_Exercise aim:_
Print the data exactly as written, line for line, and leave its pictures behind.

Stored items:

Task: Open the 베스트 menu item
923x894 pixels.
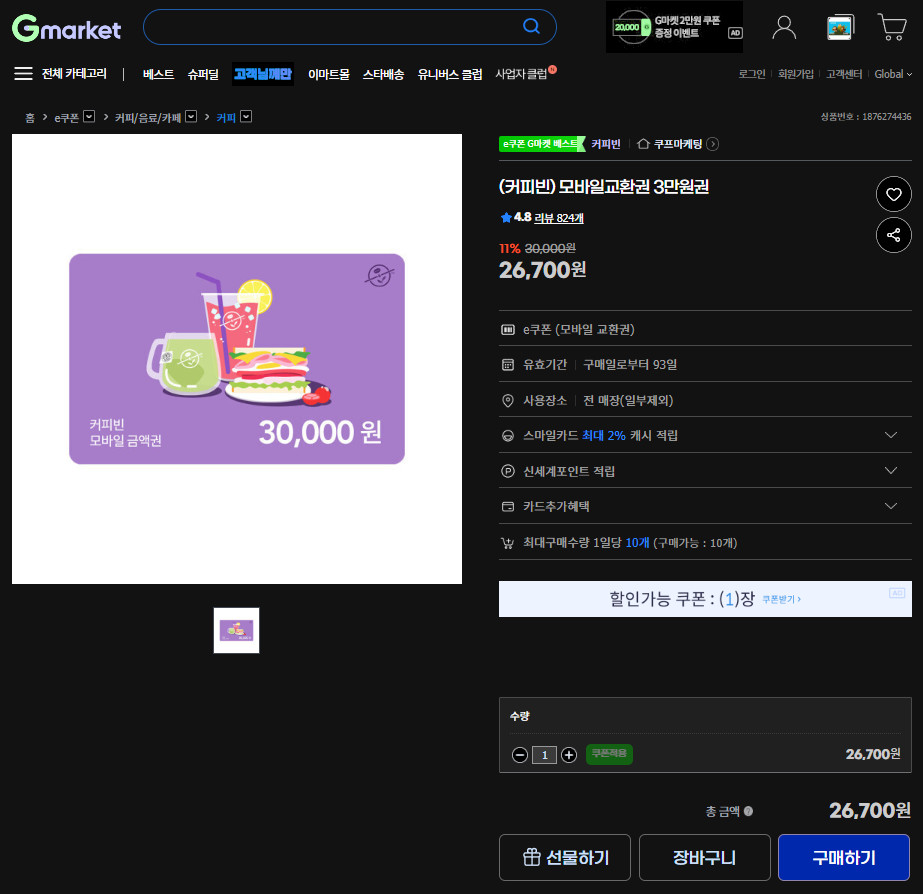Action: pyautogui.click(x=157, y=74)
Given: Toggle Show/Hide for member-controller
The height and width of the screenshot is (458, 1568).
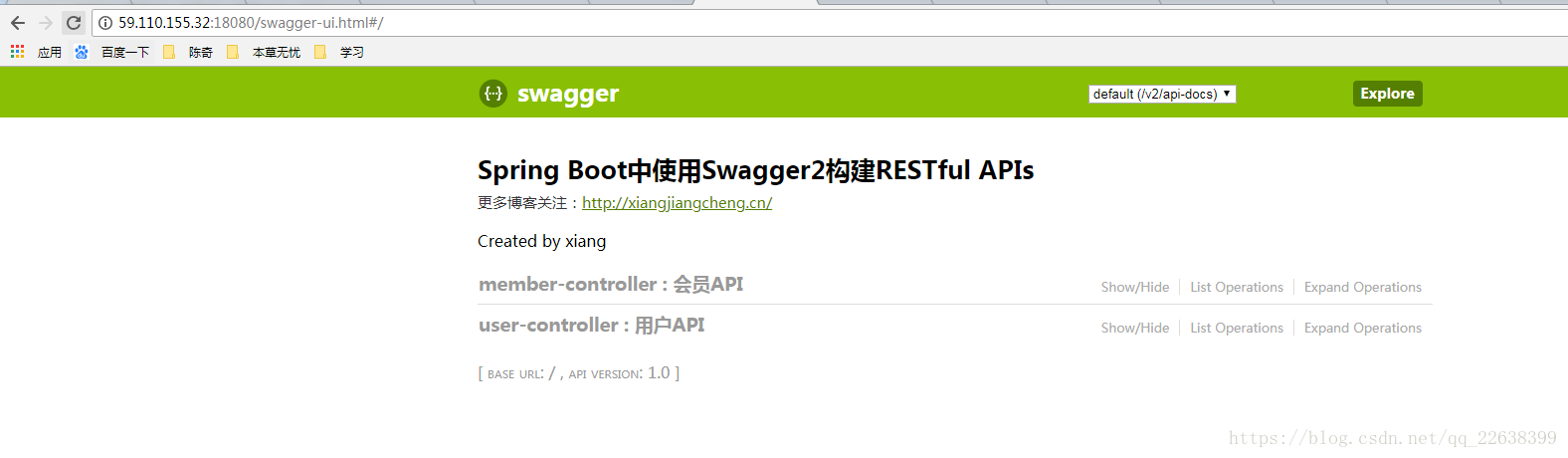Looking at the screenshot, I should point(1135,287).
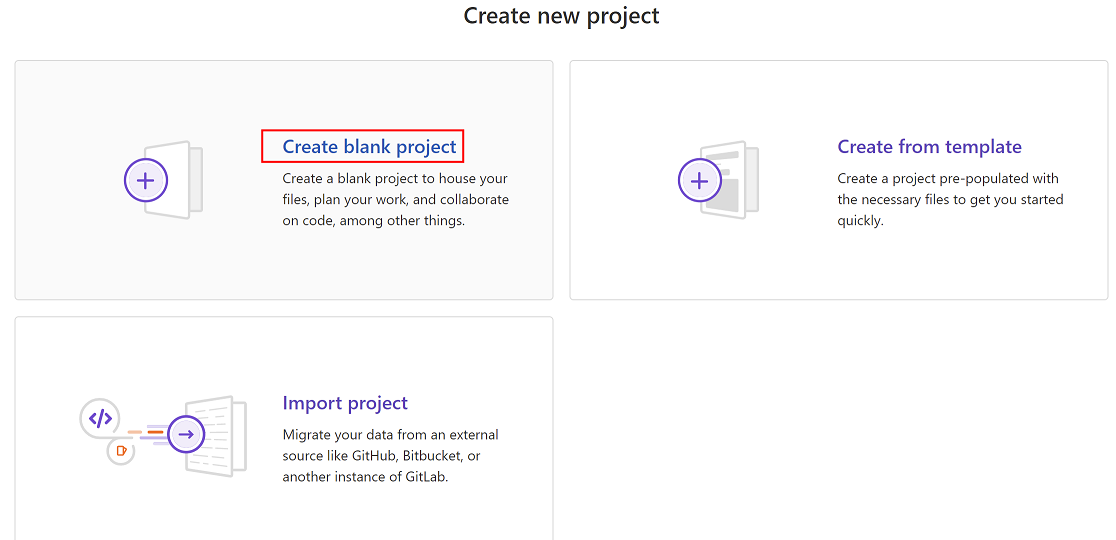Click the blank page illustration behind first plus
1116x540 pixels.
tap(186, 180)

_Final answer:_
Task: Open the 베스트 menu item
923x894 pixels.
Action: pyautogui.click(x=157, y=74)
Given: Toggle Show/Hide for member-controller
The height and width of the screenshot is (458, 1568).
Looking at the screenshot, I should point(1135,287).
Click the blank page illustration behind first plus
1116x540 pixels.
tap(186, 180)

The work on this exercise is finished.